The cluster of houses on the Circus are mainly half-built structures lining un-tarmacked roads but there are also streetlights, running water and authorised electricity connections.

Hayet and Nacer Jerbi, a couple in their 60s, said they bought land on the Circus in 2016. Two months after they built their house and finalised the deed for their property, Hayet Jerbi said they were informed by authorities their land was to be confiscated as heritage.

"The municipality has running water," she noted, showing an INP-stamped document granting the previous owner permission to install electricity in 2010.

"I said, 'If you want to crush the house, crush me with it.'"

The Jerbis and others in the neighbourhood are battling in court over their homes but "permission to install electricity doesn't mean permission to build," noted Moez Achour, a conservationist with the INP.

Residents and civil society activists say the demolitions in the Mohamed Ali neighbourhood are because of discrimination. "The demolitions only happen in this zone, where the poor are," said Hechmi Mohamed Salah, a 59-year-old Mohamed Ali resident.

Bayoudh denied that the clearing operation focuses only on poorer areas. "We target the sites, not the people. Unfortunately, the Roman Circus is in a poor neighbourhood," she said.

The status of land in Carthage has been in flux for decades.
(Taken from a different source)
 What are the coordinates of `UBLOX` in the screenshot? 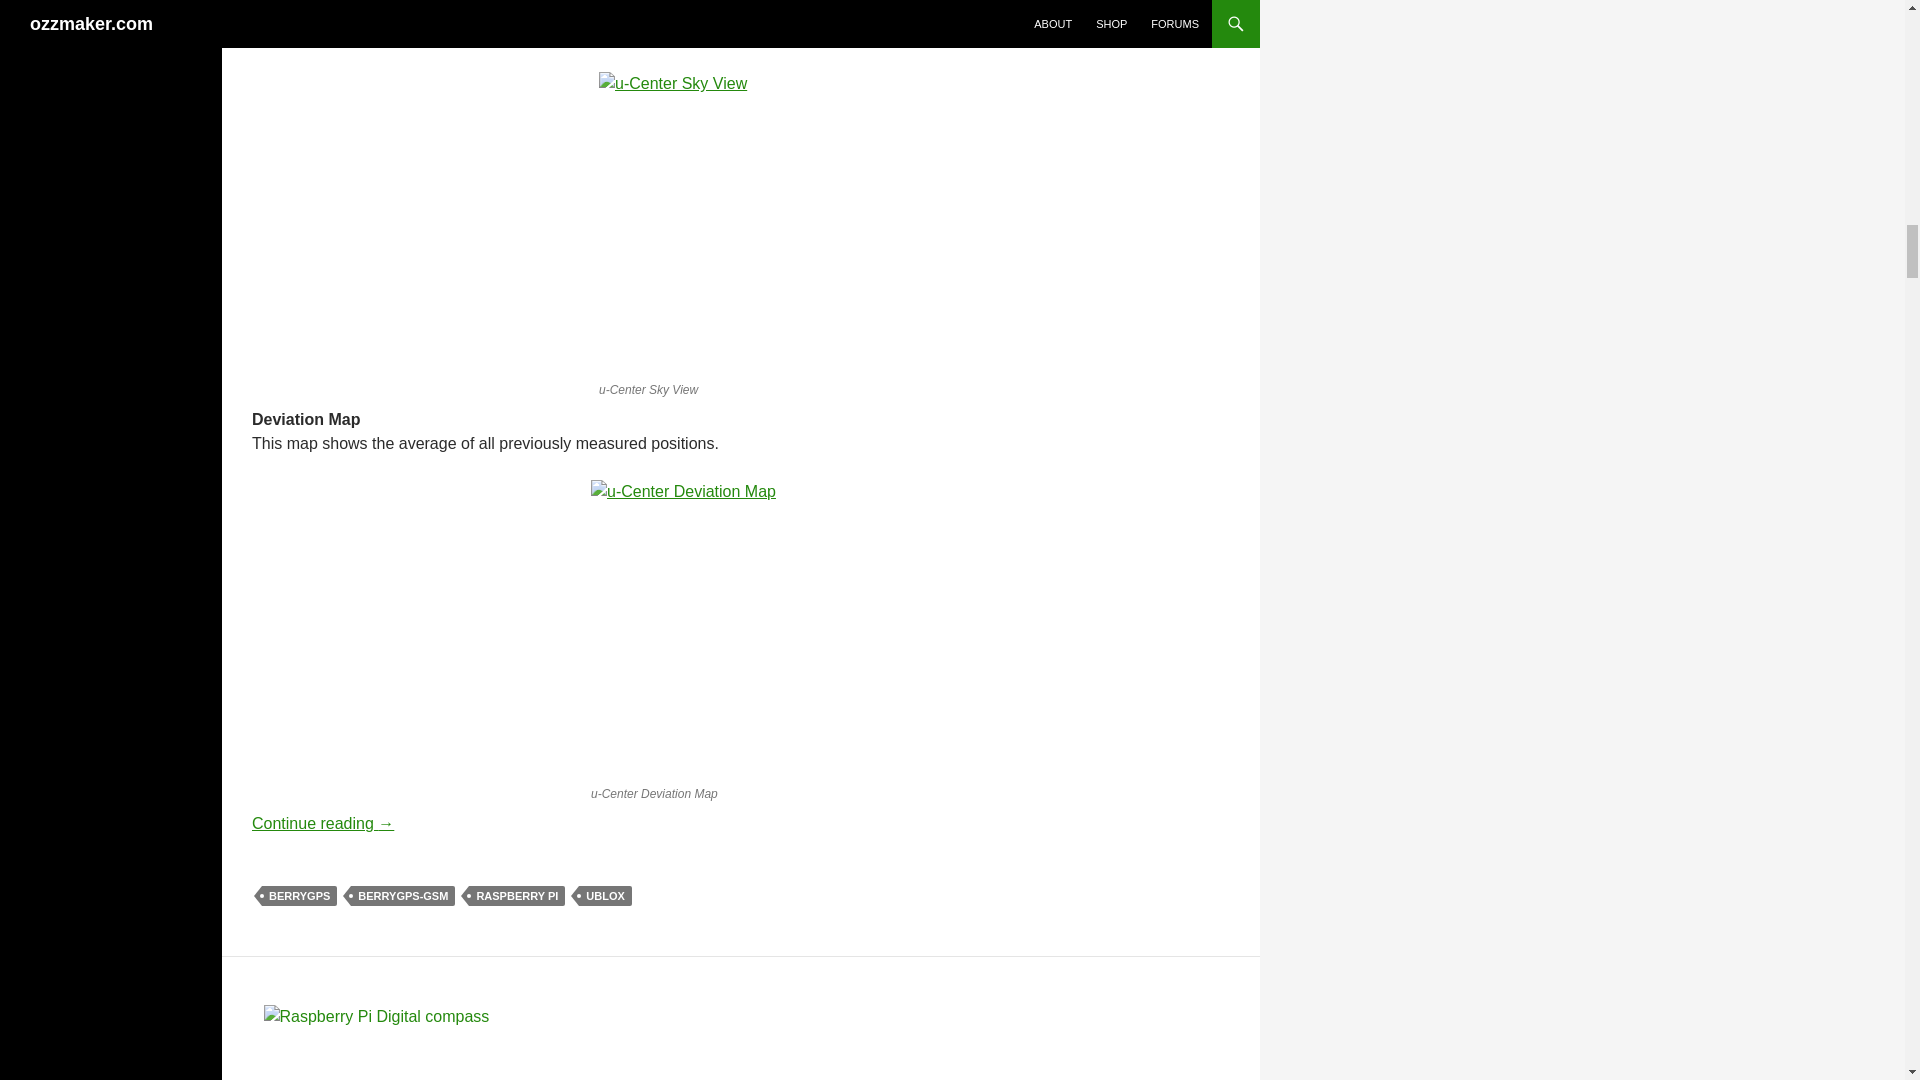 It's located at (605, 896).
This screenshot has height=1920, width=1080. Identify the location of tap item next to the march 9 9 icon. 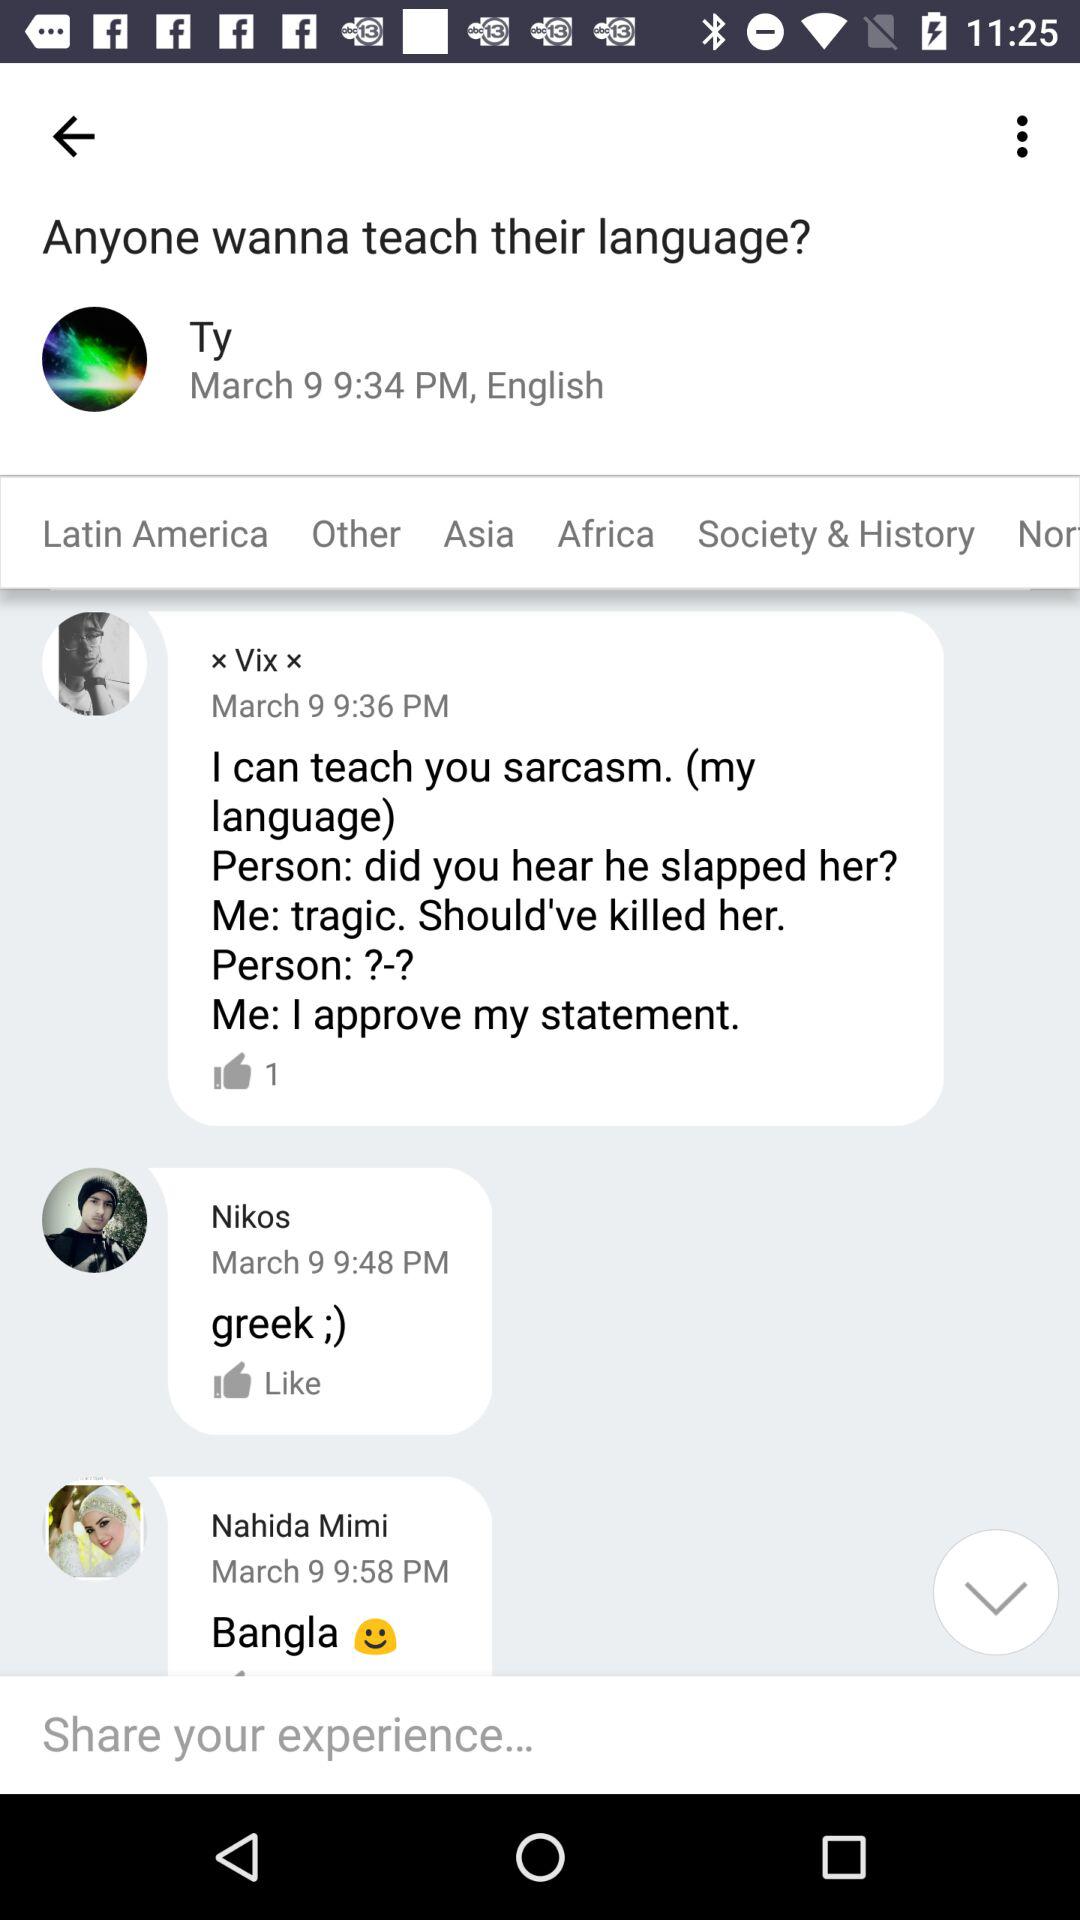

Before the country's revolution in 2011, some parts of the area were declassified to benefit those close to former dictator Zine el-Abidine Ben Ali so they could sell the land and build luxury properties, said Khanoussi.

After Ben Ali's ousting, many of the sites were reclassified. Some building projects were halted but others continued illegally. Most of the building on the Circus site, which was never declassified under Ben Ali, took place in the chaotic period following the revolution, said Achour

"We are now paying the price for the actions (of previous administrations)," he added.

Illegal construction was allowed to "appease people," Achour said.

Permission was often obtained through corruption and nepotism, he added, using the example of the upmarket Phoenix restaurant, which was built over the Roman Cisterns of La Malga after the site was listed.

The families of some Mohamed Ali residents used to live on those cisterns, a collection of more than 20 huge stone containers forming one of the biggest water reservoirs in the ancient world, until the government moved them in the 1960s.

They were told to move "for archaeological reasons," said Achour and offered new houses in Mohamed Ali. Out of more than 90 households, only three remain on the site of the cistern. These original houses in the Mohamed Ali neighbourhood are legal, Achour explained.

The issue is with the people living on and around the Circus who, like Sassi, legally own their land but are not allowed to build on it because of its historical value, said Bayoudh and Achour.

For now, local authorities and residents are waiting for the government to draw up a Plan for Protection and Valorisation of Carthage, which will redefine the site's boundaries.

"The question is how to share this land between the archaeological and the urban," the mayor said.

Walking through the rubble of Sassi's house, his sister Najet fumed.

Her home a few metres away is legal but located in a "control zone," meaning she needs permission from the INP for necessary repairs. Documents issued to her from the INP show those requests have repeatedly been rejected.

"Where is Carthage? Is this Carthage?" Najet said, pointing to the debris and illegal rubbish dumps surrounding her house.

"The municipality says it is archaeological but they don't even clean it. They chase people off and then do nothing for the site."